[Stored data]
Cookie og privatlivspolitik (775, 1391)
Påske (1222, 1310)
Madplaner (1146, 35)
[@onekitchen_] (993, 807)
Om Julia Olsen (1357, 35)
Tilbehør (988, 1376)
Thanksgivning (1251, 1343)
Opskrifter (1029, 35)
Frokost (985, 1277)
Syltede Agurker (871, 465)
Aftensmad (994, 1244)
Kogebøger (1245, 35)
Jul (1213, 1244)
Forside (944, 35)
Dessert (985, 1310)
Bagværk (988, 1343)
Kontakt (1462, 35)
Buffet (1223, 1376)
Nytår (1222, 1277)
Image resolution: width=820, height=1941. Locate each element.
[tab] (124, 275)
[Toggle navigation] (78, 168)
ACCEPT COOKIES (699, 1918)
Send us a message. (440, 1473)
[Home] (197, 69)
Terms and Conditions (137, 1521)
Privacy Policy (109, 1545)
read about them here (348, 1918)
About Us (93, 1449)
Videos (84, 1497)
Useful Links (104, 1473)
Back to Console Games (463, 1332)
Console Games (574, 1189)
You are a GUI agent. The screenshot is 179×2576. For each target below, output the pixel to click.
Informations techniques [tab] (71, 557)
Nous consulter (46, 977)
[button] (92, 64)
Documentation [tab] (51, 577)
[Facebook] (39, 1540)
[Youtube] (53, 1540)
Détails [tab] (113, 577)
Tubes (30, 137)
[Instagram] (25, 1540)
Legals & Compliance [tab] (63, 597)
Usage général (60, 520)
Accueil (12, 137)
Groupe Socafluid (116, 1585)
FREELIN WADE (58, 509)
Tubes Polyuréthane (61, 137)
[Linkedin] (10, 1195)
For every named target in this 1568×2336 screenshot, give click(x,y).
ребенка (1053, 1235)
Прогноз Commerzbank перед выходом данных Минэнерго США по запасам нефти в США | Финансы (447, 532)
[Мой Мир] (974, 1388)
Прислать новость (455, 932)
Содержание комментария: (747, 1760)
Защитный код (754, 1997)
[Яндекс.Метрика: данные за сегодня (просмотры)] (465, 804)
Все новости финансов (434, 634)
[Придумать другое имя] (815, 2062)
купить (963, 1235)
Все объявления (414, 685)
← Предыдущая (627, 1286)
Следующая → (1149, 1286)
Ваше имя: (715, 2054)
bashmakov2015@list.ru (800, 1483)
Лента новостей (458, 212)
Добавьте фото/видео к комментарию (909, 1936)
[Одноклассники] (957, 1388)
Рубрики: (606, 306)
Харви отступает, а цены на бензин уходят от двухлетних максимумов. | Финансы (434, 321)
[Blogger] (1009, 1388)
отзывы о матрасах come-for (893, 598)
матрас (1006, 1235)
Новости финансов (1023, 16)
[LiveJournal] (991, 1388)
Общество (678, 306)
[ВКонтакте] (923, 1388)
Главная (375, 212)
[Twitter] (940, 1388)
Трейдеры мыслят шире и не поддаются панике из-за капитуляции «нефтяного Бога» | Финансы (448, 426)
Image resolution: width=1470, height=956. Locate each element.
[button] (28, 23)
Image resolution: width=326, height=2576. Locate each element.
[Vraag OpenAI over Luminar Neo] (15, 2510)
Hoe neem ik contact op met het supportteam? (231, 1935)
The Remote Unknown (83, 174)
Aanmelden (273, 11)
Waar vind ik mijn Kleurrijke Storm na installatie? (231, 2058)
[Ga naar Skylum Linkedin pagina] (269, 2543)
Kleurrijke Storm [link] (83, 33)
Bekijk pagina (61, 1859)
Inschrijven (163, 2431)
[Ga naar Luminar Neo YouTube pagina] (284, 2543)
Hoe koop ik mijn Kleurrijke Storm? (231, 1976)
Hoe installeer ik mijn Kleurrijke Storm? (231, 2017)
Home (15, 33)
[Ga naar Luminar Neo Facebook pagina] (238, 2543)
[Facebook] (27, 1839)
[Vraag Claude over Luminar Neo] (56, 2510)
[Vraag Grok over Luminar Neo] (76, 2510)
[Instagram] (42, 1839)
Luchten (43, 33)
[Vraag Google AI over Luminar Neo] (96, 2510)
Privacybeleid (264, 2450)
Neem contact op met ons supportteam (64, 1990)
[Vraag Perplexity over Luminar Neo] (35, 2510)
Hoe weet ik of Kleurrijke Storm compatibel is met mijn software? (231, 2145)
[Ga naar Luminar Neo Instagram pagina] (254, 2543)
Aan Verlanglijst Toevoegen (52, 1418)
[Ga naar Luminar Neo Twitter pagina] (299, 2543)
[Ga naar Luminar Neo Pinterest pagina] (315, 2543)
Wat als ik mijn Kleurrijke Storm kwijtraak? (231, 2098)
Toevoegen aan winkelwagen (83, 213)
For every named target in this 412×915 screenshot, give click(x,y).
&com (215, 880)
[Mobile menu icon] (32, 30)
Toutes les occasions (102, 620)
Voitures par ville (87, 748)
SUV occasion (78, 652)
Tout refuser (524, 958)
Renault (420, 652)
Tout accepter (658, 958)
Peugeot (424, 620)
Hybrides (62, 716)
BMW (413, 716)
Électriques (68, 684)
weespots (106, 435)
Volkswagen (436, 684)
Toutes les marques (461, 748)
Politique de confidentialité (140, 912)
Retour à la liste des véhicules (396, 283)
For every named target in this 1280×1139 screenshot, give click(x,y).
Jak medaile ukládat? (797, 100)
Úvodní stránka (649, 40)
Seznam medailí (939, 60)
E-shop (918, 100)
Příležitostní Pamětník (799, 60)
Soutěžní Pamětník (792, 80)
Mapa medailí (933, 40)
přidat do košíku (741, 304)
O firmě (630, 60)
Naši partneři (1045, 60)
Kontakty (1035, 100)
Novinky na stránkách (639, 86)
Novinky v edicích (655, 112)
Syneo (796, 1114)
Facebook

**The problem**
Write out the data above once more, exactly as it reads.

**Written reply**
Cookie og privatlivspolitik (775, 1391)
Påske (1222, 1310)
Madplaner (1146, 35)
[@onekitchen_] (993, 807)
Om Julia Olsen (1357, 35)
Tilbehør (988, 1376)
Thanksgivning (1251, 1343)
Opskrifter (1029, 35)
Frokost (985, 1277)
Syltede Agurker (871, 465)
Aftensmad (994, 1244)
Kogebøger (1245, 35)
Jul (1213, 1244)
Forside (944, 35)
Dessert (985, 1310)
Bagværk (988, 1343)
Kontakt (1462, 35)
Buffet (1223, 1376)
Nytår (1222, 1277)
Image resolution: width=820, height=1941. Locate each element.
[tab] (124, 275)
[Toggle navigation] (78, 168)
ACCEPT COOKIES (699, 1918)
Send us a message. (440, 1473)
[Home] (197, 69)
Terms and Conditions (137, 1521)
Privacy Policy (109, 1545)
read about them here (348, 1918)
About Us (93, 1449)
Videos (84, 1497)
Useful Links (104, 1473)
Back to Console Games (463, 1332)
Console Games (574, 1189)
You are a GUI agent. The screenshot is 179×2576. For each target below, output the pixel to click.
Informations techniques [tab] (71, 557)
Nous consulter (46, 977)
[button] (92, 64)
Documentation [tab] (51, 577)
[Facebook] (39, 1540)
[Youtube] (53, 1540)
Détails [tab] (113, 577)
Tubes (30, 137)
[Instagram] (25, 1540)
Legals & Compliance [tab] (63, 597)
Usage général (60, 520)
Accueil (12, 137)
Groupe Socafluid (116, 1585)
FREELIN WADE (58, 509)
Tubes Polyuréthane (61, 137)
[Linkedin] (10, 1195)
For every named target in this 1568×2336 screenshot, give click(x,y).
ребенка (1053, 1235)
Прогноз Commerzbank перед выходом данных Минэнерго США по запасам нефти в США | Финансы (447, 532)
[Мой Мир] (974, 1388)
Прислать новость (455, 932)
Содержание комментария: (747, 1760)
Защитный код (754, 1997)
[Яндекс.Метрика: данные за сегодня (просмотры)] (465, 804)
Все новости финансов (434, 634)
[Придумать другое имя] (815, 2062)
купить (963, 1235)
Все объявления (414, 685)
← Предыдущая (627, 1286)
Следующая → (1149, 1286)
Ваше имя: (715, 2054)
bashmakov2015@list.ru (800, 1483)
Лента новостей (458, 212)
Добавьте фото/видео к комментарию (909, 1936)
[Одноклассники] (957, 1388)
Рубрики: (606, 306)
Харви отступает, а цены на бензин уходят от двухлетних максимумов. | Финансы (434, 321)
[Blogger] (1009, 1388)
отзывы о матрасах come-for (893, 598)
матрас (1006, 1235)
Новости финансов (1023, 16)
[LiveJournal] (991, 1388)
Общество (678, 306)
[ВКонтакте] (923, 1388)
Главная (375, 212)
[Twitter] (940, 1388)
Трейдеры мыслят шире и не поддаются панике из-за капитуляции «нефтяного Бога» | Финансы (448, 426)
Image resolution: width=1470, height=956. Locate each element.
[button] (28, 23)
Image resolution: width=326, height=2576. Locate each element.
[Vraag OpenAI over Luminar Neo] (15, 2510)
Hoe neem ik contact op met het supportteam? (231, 1935)
The Remote Unknown (83, 174)
Aanmelden (273, 11)
Waar vind ik mijn Kleurrijke Storm na installatie? (231, 2058)
[Ga naar Skylum Linkedin pagina] (269, 2543)
Kleurrijke Storm [link] (83, 33)
Bekijk pagina (61, 1859)
Inschrijven (163, 2431)
[Ga naar Luminar Neo YouTube pagina] (284, 2543)
Hoe koop ik mijn Kleurrijke Storm? (231, 1976)
Hoe installeer ik mijn Kleurrijke Storm? (231, 2017)
Home (15, 33)
[Ga naar Luminar Neo Facebook pagina] (238, 2543)
[Facebook] (27, 1839)
[Vraag Claude over Luminar Neo] (56, 2510)
[Vraag Grok over Luminar Neo] (76, 2510)
[Instagram] (42, 1839)
Luchten (43, 33)
[Vraag Google AI over Luminar Neo] (96, 2510)
Privacybeleid (264, 2450)
Neem contact op met ons supportteam (64, 1990)
[Vraag Perplexity over Luminar Neo] (35, 2510)
Hoe weet ik of Kleurrijke Storm compatibel is met mijn software? (231, 2145)
[Ga naar Luminar Neo Instagram pagina] (254, 2543)
Aan Verlanglijst Toevoegen (52, 1418)
[Ga naar Luminar Neo Twitter pagina] (299, 2543)
[Ga naar Luminar Neo Pinterest pagina] (315, 2543)
Wat als ik mijn Kleurrijke Storm kwijtraak? (231, 2098)
Toevoegen aan winkelwagen (83, 213)
For every named target in this 412×915 screenshot, give click(x,y).
&com (215, 880)
[Mobile menu icon] (32, 30)
Toutes les occasions (102, 620)
Voitures par ville (87, 748)
SUV occasion (78, 652)
Tout refuser (524, 958)
Renault (420, 652)
Tout accepter (658, 958)
Peugeot (424, 620)
Hybrides (62, 716)
BMW (413, 716)
Électriques (68, 684)
weespots (106, 435)
Volkswagen (436, 684)
Toutes les marques (461, 748)
Politique de confidentialité (140, 912)
Retour à la liste des véhicules (396, 283)
For every named target in this 1280×1139 screenshot, give click(x,y).
Jak medaile ukládat? (797, 100)
Úvodní stránka (649, 40)
Seznam medailí (939, 60)
E-shop (918, 100)
Příležitostní Pamětník (799, 60)
Soutěžní Pamětník (792, 80)
Mapa medailí (933, 40)
přidat do košíku (741, 304)
O firmě (630, 60)
Naši partneři (1045, 60)
Kontakty (1035, 100)
Novinky na stránkách (639, 86)
Novinky v edicích (655, 112)
Syneo (796, 1114)
Facebook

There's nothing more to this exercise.